Data entries:
++++++
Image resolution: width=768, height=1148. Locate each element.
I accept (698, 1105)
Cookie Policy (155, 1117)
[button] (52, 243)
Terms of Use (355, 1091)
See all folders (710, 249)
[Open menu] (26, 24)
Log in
++++++
Exercise directions »
A complete and exact reproduction of the data is needed.

Solution to this task »
Image resolution: width=768, height=1148. Locate each element.
I accept (698, 1105)
Cookie Policy (155, 1117)
[button] (52, 243)
Terms of Use (355, 1091)
See all folders (710, 249)
[Open menu] (26, 24)
Log in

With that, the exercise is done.